We cited the wrong “influencers” wanting to change the dates of the 2023-24 duck season in Thursday’s column about the Arkansas Game and Fish Commission.
Internet references during the Zoom meeting the commission held to discuss postponing the opening day of duck season led us to believe that the commission had given in to pressure from internet social media sites. In this case, the commission is being pressured by private landowners who want duck season to start before Thanksgiving.
We had a long conversation with one of the main “influencers” on this matter on Thursday. He said opening duck season after Thanksgiving would prevent students from hunting ducks during the Thanksgiving break. He said this is important because most duck hunters are young. Duck hunting has probably the youngest demographic of the entire hunting spectrum and that the Commission was foolish in depriving young people of a hunting opportunity when hunter numbers are declining.
His points are valid, but they missed the point of Thursday’s column.
Game and Fish Committee members were fully aware of the arguments against opening the season after Thanksgiving when they voted in favor. They were also aware of the concerns of the people who own and manage a waterfowl habitat in Southeast Arkansas. Four commissioners own large amounts of waterfowl habitat. The “influencers” are their friends, colleagues and neighbors. We assume they held these discussions well before the commission set the dates for the 2023-24 duck season.
Commissioner Stan Jones of Walnut Ridge owns and operates a large waterfowl hunting operation in northeast Arkansas. Interestingly, he decided not to participate in the duck season redux.
“Look, I’m going to be commission chair next year,” Jones said. “I need to work with my colleagues, but I will not be involved in changing anything that we have already voted on.”
That’s the heart of the matter. The commission has already voted on the 2023-24 season frames. All information, pros and cons, was available to the commission before the vote. The season dates of the regulations are published. Many hunters have already booked hunts with outfitters based on this information, which also affects the general conditions for other waterfowl seasons.
In order to reach this decision, the Commission used a procedure. The Commission commended and supported the ongoing process, although some reservations were expressed at the time. Those commissioners should have announced their reservations at that point by voting “no” to the season framework.
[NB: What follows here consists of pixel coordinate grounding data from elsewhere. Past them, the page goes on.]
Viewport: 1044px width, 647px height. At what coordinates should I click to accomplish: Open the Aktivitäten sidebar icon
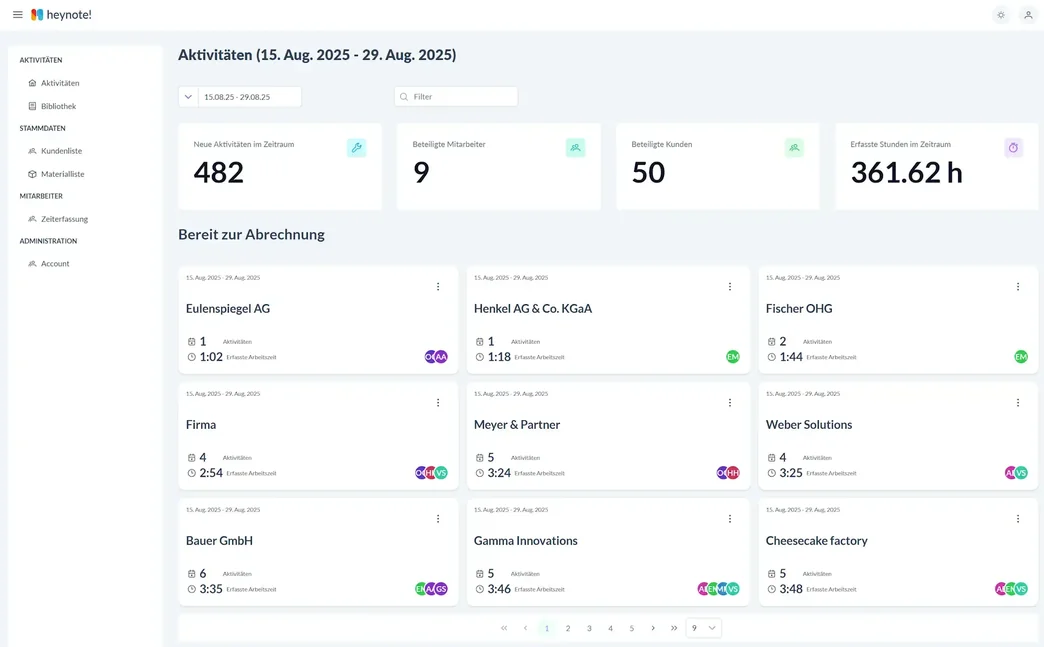33,82
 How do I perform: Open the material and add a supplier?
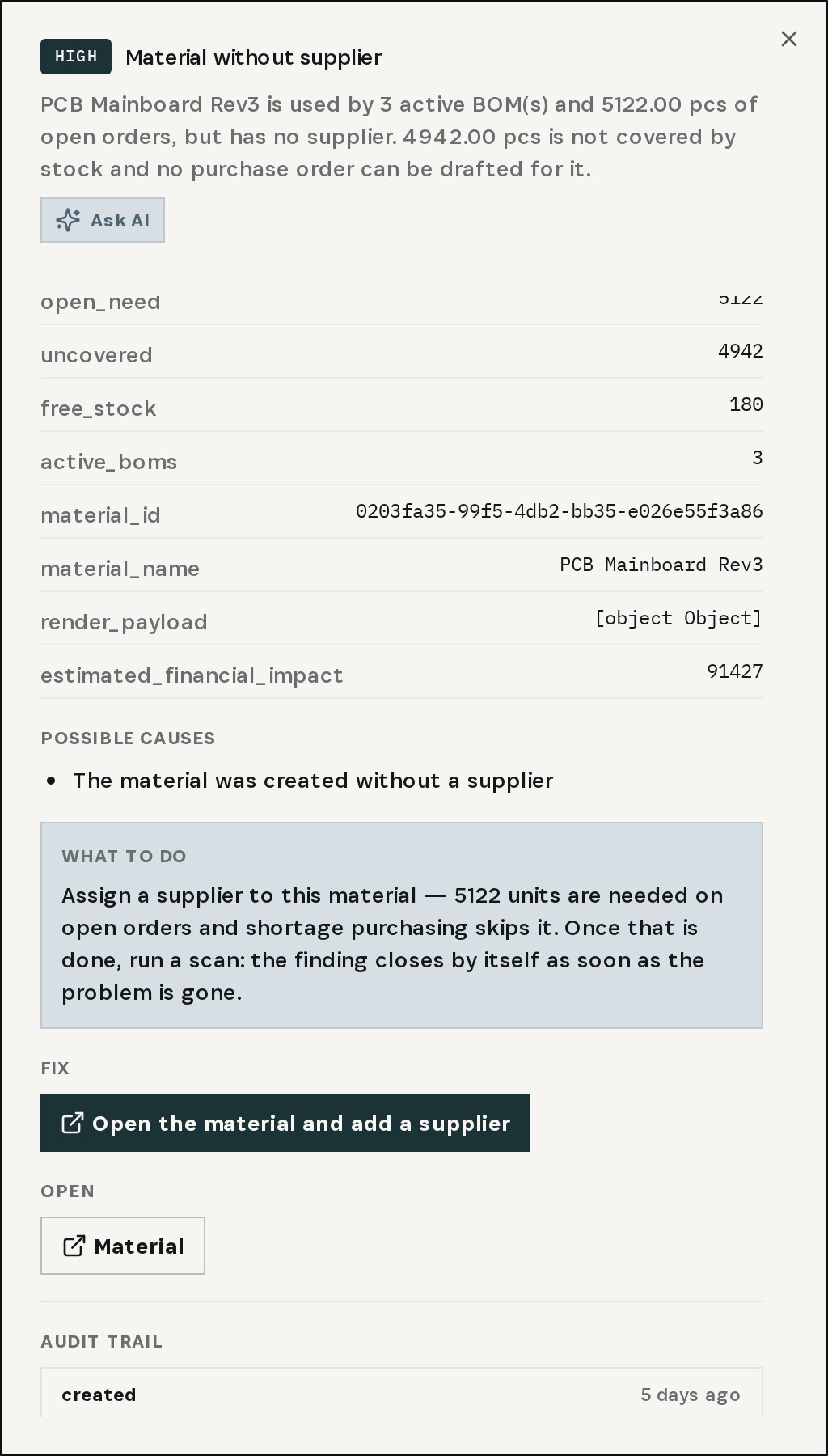[285, 1123]
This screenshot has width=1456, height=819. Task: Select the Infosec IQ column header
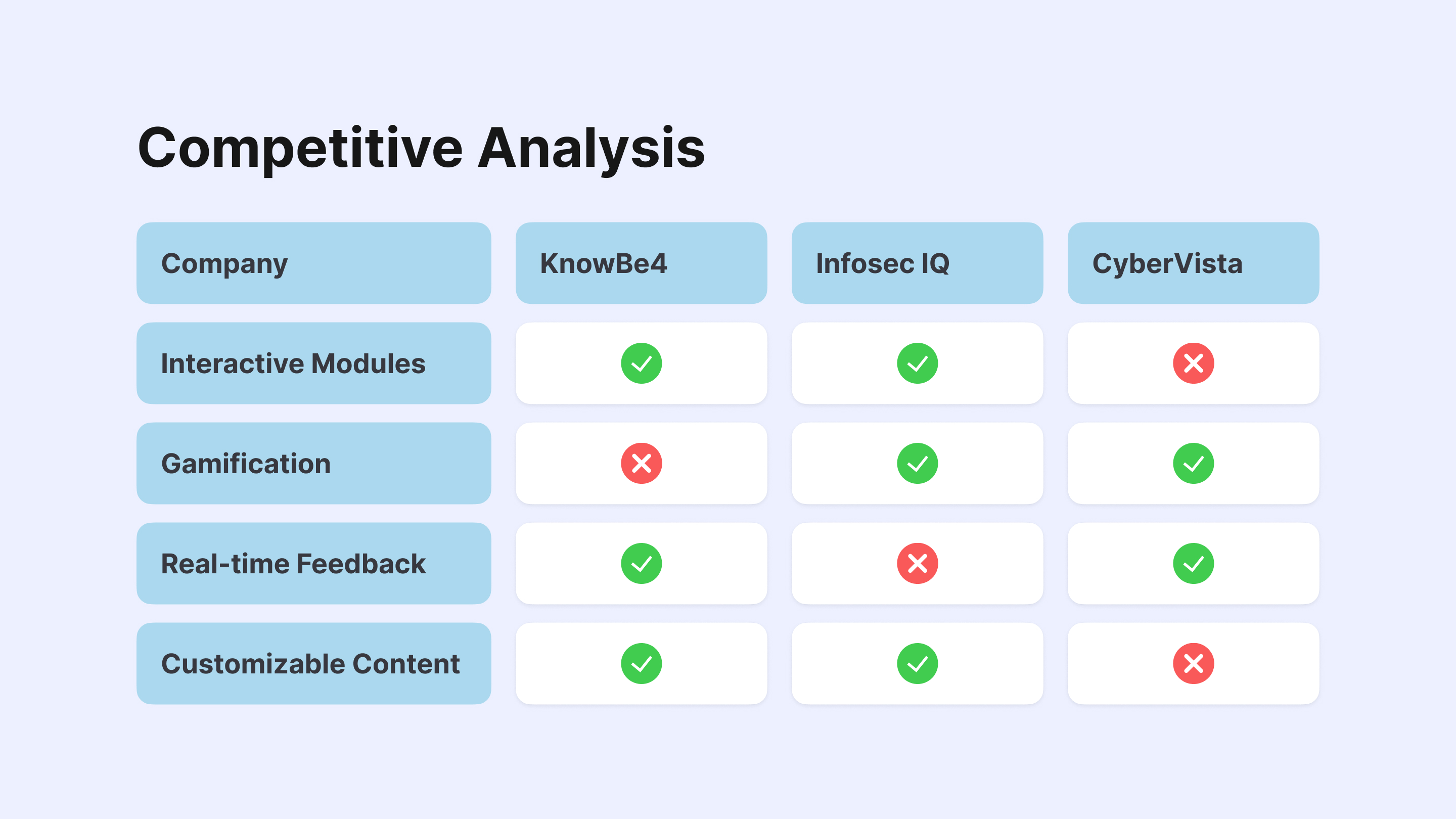(x=917, y=263)
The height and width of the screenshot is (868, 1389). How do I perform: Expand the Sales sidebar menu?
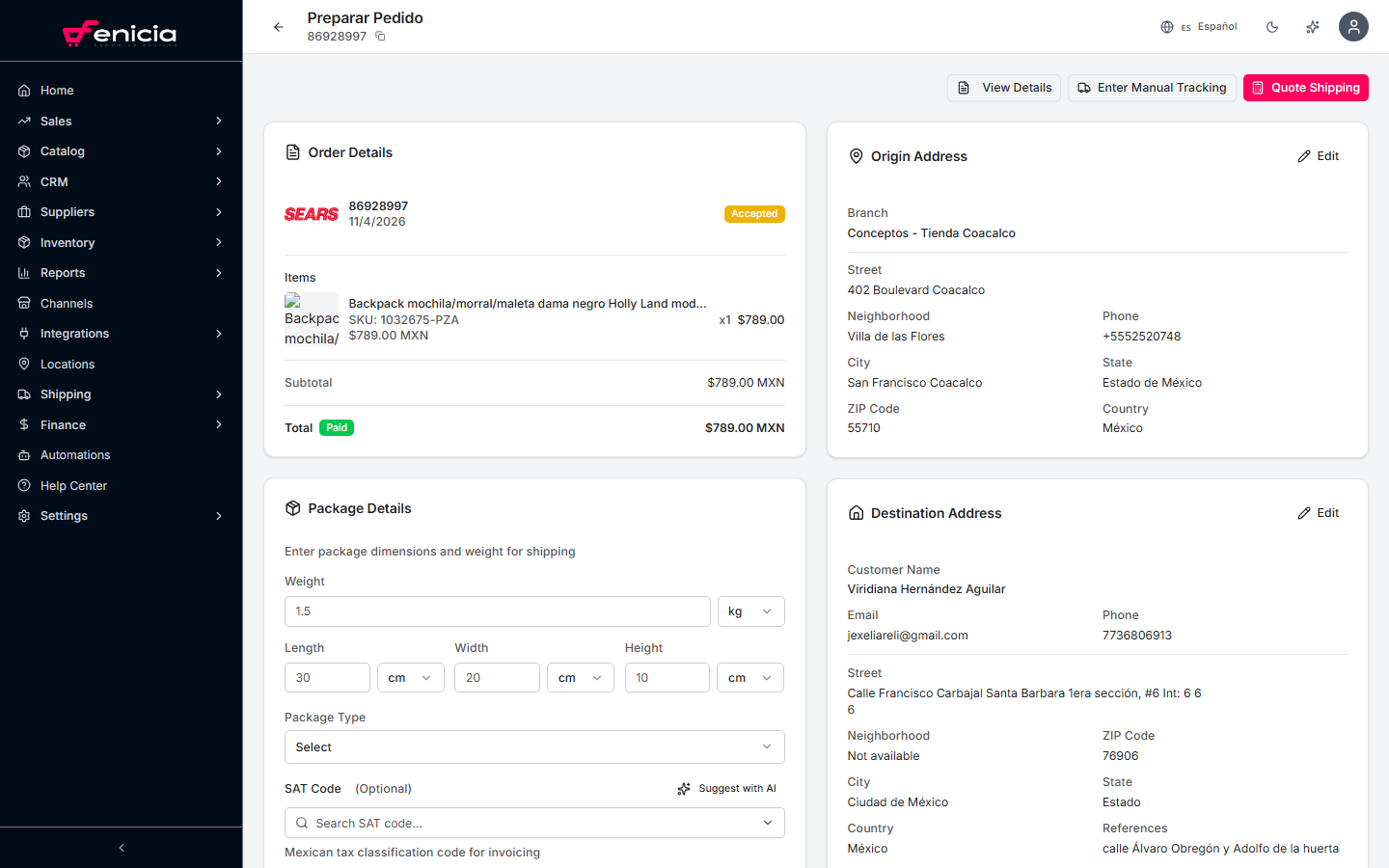tap(57, 121)
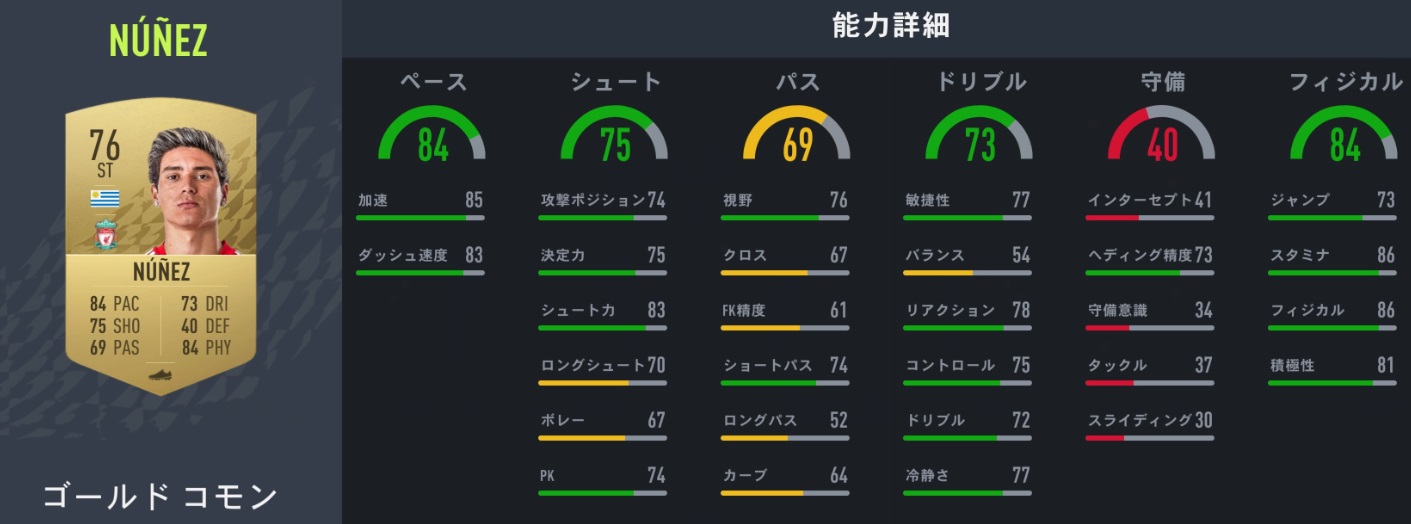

In the 18 years that I have covered the Game and Fish Commission, the Commission has placed far too much emphasis on unanimity. They’re really great at passing anything by 7-0 votes. Split votes do not indicate disunity, partisanship or weakness, as the Commission has traditionally believed. It points out that the Commission is a consultative, democratic body. If all the votes are unanimous, you don’t need seven commissioners. You only need one.
Providing context and behind-the-scenes perspective, a former commissioner defended the commission for its upcoming reversal.
“I can’t remember the exact circumstances, but we had the same problems with polls,” said the former commissioner. “Sometimes her [polls] contrary to common sense. So we respected the polls, but we didn’t always let them make our decisions for us. Why have a commission when you let polls make your decisions?”
That is the point. The Commission has already decided. Now she’s being pressured to reverse her decision.
The framework for the 2023-24 duck season is for one year only. One cannot convincingly argue that opening duck season a week later will have an irreparable impact on hunting participation, license sales, or duck habitat availability for a year because landowners do not flood their forests and fields as early as usual. However, we recognize that private landowners who provide many thousands of acres of waterfowl habitat have more leverage than most as they should.
However, they should have exercised their influence before the commission voted on the 2023-24 duck season, not after.
On Thursday, we misidentified the commission’s conservation social scientist as Jennifer Feltz. Her name is Jessica Feltz.